Certo dia, num diálogo com o delegado afirmava convicto:
-Aqui na prisão está bom, seu delegado. Tenho comida e tenho pouso. Está como eu quero. Não custa nada.
O delegado, trajando um terno branco e óculos escuros, olhava o Andarilho e repetiu:
-Aqui não é moleza não! Quem acostuma passa mal! – Foi aí que a dentadura superior do Delegado voou para o chão. Marco, gentilmente juntou-a com a ponta da bengala e a pôs ao alcance da mão. Prontamente o desastrado a recolocou no lugar onde nunca deveria ter saído.
Marco retrucou:
- O senhor Delegado está bem trajado de terno branco. Está como um rico, porque pobre só usa terno quando vira defunto.
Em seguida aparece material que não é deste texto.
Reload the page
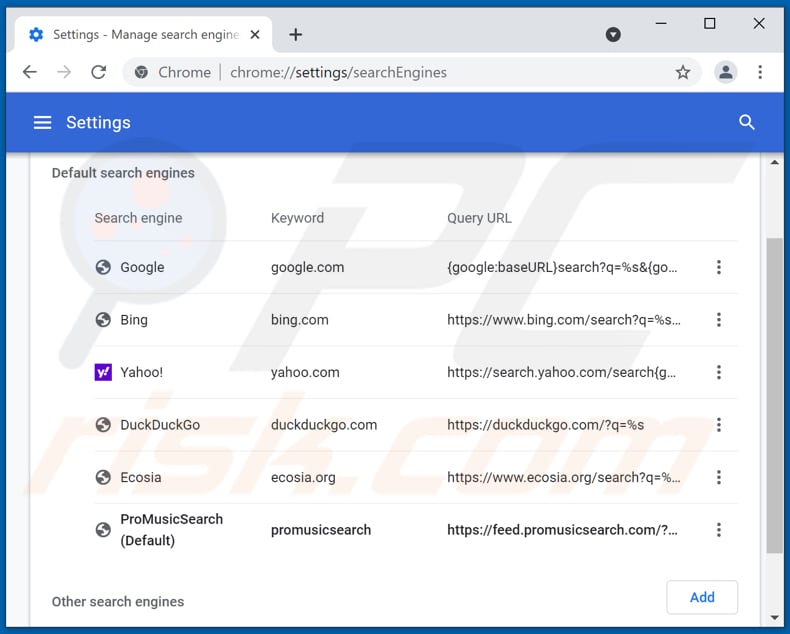The image size is (790, 634). (x=98, y=72)
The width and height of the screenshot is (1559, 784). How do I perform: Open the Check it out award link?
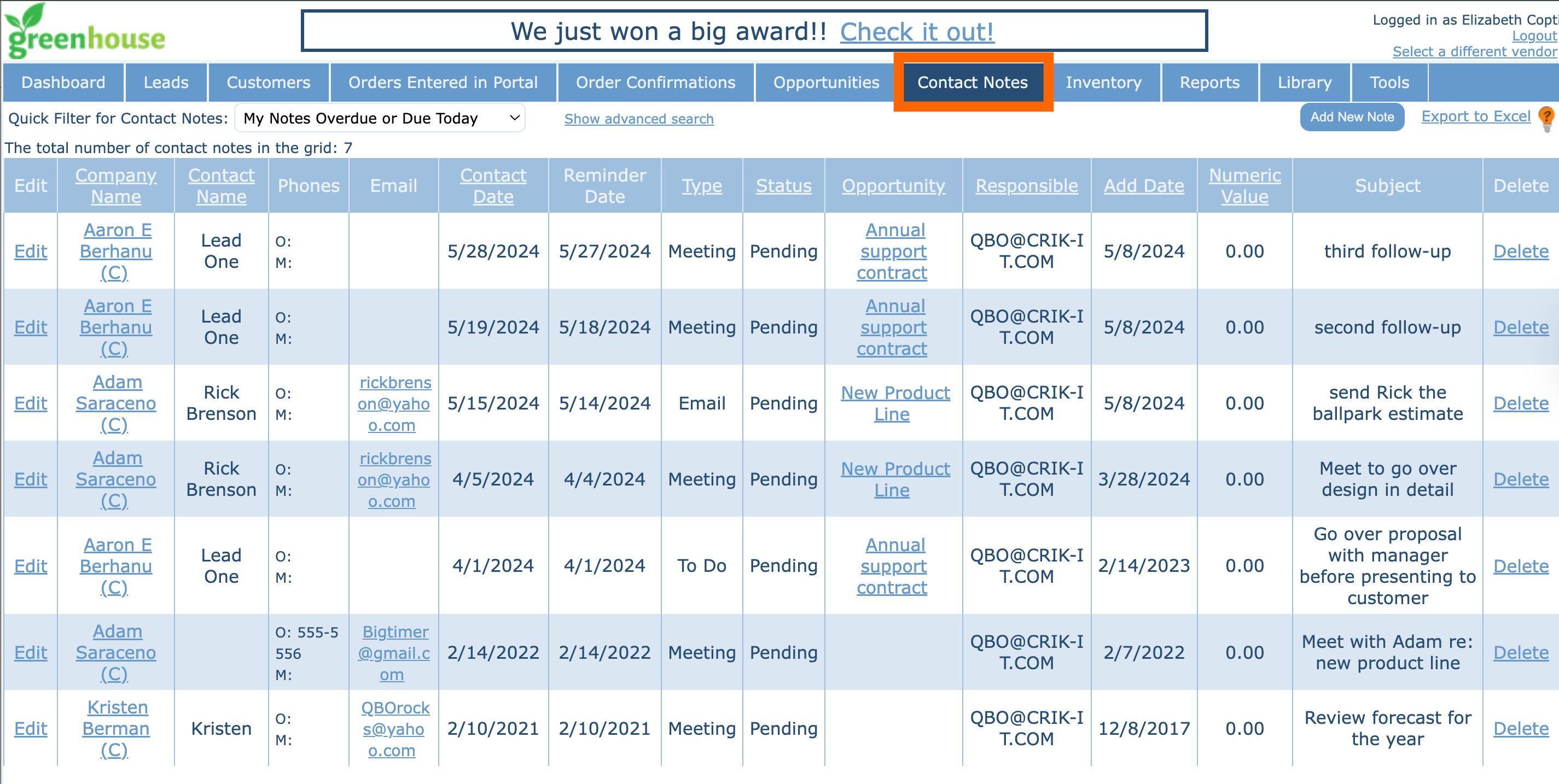pos(916,32)
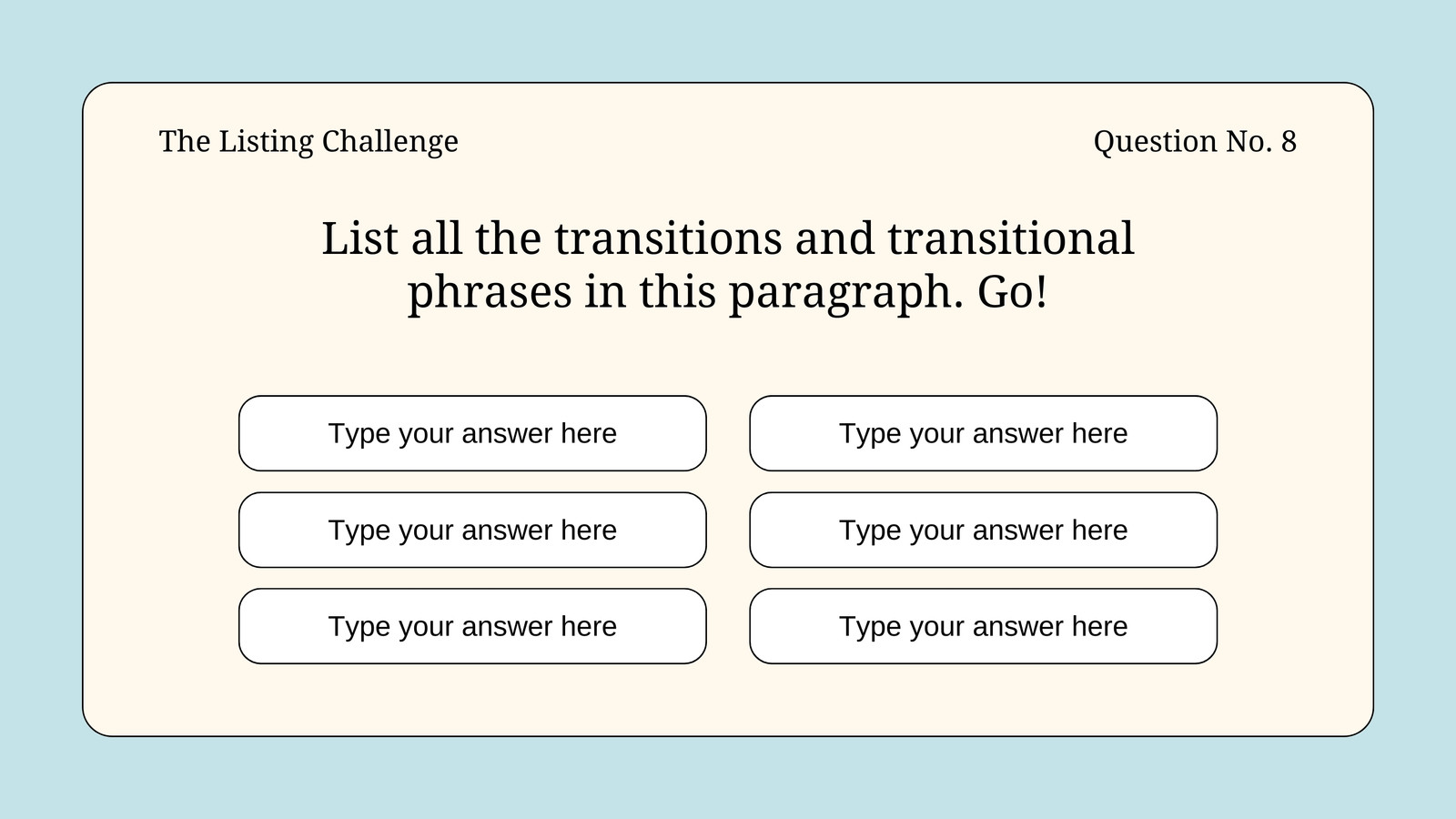Click "The Listing Challenge" title text

pos(308,142)
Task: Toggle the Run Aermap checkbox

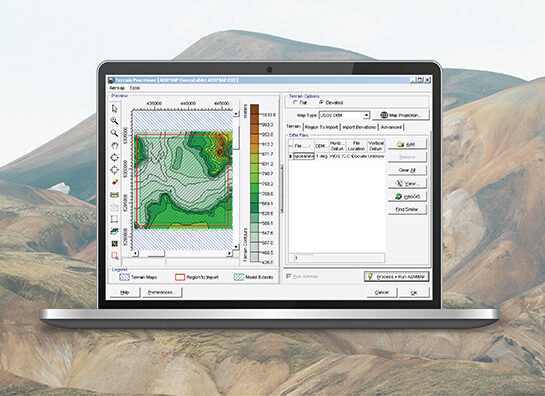Action: 288,276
A autoridade policial não respondeu, pois, estava às voltas com a dentadura que não parava no lugar.
O Andarilho baixou a cabeça e se mandou para a rua principal em direção a igreja. Subiu as escadarias e foi apreciar o presépio. Olhou para o “bambim”, e lembrou dos filhos pequenos. As faces colhiam as lágrimas que se espalhavam entre as rugas de um rosto marcado pelo tempo. Admirou a vaca do presépio que se movimentava a cada moeda que caia no cofrinho, agradecendo com o movimento da cabeça em sinal positivo.
O Andarilho era homem de pernas de aço. Não parava. O movimento era o sangue do caminhante. Lá foi ele para o Travessão Rondelli, na casa que o esperava. A noite se encarregou de acolhê-lo para o descanso.
No alvorecer correu o potreiro para laçar a mula preta. Precisava viajar para Nova Trento. Colocou um pelego no dorso do animal e saltou sobre ele no sentido inverso e se mandou para a cidade. Coisa mais esquisita era ver aquela figura cavalgando a montaria de costas. A população já estava acostumada com a figura andando daquele jeito.
Na cidade ia direto ao fabricante de carroças o seu Olímpio Cavagnoli.
O carroceiro tinha como serviço complementar - colocar ferradura
em animais de tração. Bortolai era um velho cliente. O ferrador, um funcionário de estatura mediana, cabelos ondulados, cheio de vontade. Conhecia o cliente. A ferradura era especial para o seu Marco, portanto única - ferro com a borda dianteira levantada para a proteção da parte frontal dos cascos. A ação de ferrar era feita em posição genuflexa, apoiando a perna dianteira do animal dobrada sobre o joelho. E as pernas traseiras, presas entre os joelhos. No término do serviço, a moeda dourada de um patacão caia nas mãos do aprendiz Lourenço Castelan. É nesta hora que Marco relata ao ferrador que a loja do Pedro Soldatelli estava vendendo uma capa “impermiabile”. Na cidade todos falavam do novo produto que não molhava. Foi ali que o Bortolai julgou ser importante comprar a dita novidade porque diziam que até água nos bolsos era possível levar. O rapaz incentivou a compra porque era impermeável a água, mais segura que pipa de vinho.
- Posso levar água nos bolsos e ir até Caxias e quando tiver cede, com um copo no outro bolso, posso matar a cede. É fantástico, repetia!
Assim passou o resto do ano com a indumentária “impermiabile”de marca Ideal.Na imprestabilidade, retirou-a aos gritos: Você faz parte do fósforo riscado!